ContourGlobal
- Company type: Public limited company
- Traded as: LSE: GLO
- Industry: Power generation
- Founded: 2005; 21 years ago
- Headquarters: London, England
- Key people: Antonio Cammisecra, President and CEO
- Revenue: $2,151.9 million (2021)
- Operating income: $370.1 million (2021)
- Net income: $79.7 million (2021)
- Parent: KKR
- Website: www.contourglobal.com

= ContourGlobal =

British power generation business

ContourGlobal Limited is a British power generation business. It was listed on the London Stock Exchange until it was acquired by KKR in December 2022.

==History==
The company was established by Joseph Brandt with financial support from Reservoir Capital Group in 2005. In June 2015 it purchased the Vorotan Cascade in Armenia for US$180 million. ContourGlobal was the subject of an initial public offering on the London Stock Exchange which raised net proceeds of £281 million in November 2017. It then agreed to acquire Acciona's solar power plants for US$1.19 billion in February 2018.

In May 2022, the board accepted an offer from KKR which valued the company at £1.75 billion.
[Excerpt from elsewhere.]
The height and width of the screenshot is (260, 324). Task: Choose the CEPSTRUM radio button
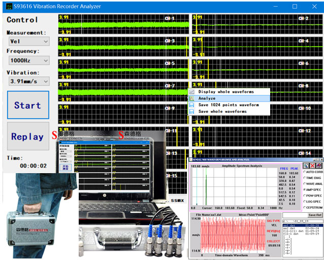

It was announced on 16 December 2022 that the court had approved the takeover, allowing the transaction to be completed.

Following the takeover, the company appointed Antonio Cammisecra as its CEO in February 2024.
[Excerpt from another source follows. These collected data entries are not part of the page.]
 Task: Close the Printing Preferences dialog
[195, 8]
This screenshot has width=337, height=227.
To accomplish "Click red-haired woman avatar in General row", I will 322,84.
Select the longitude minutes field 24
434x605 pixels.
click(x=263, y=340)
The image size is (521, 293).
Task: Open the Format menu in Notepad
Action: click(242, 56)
In February 2025, the company issued $1.1 billion in green bonds, 60% of the proceeds of which were allocated to renewable energy projects and power storage.

The company opened a 221MW solar power plant plant in Chile in July 2025, a 185MW solar power plant plant in Colorado, US in September 2025, and a 202MW battery energy storage system in Bulgaria in January 2026.

==Operations==
As of October 2024, the company managed 5.6 GW of installed power generation capacity within 18 countries.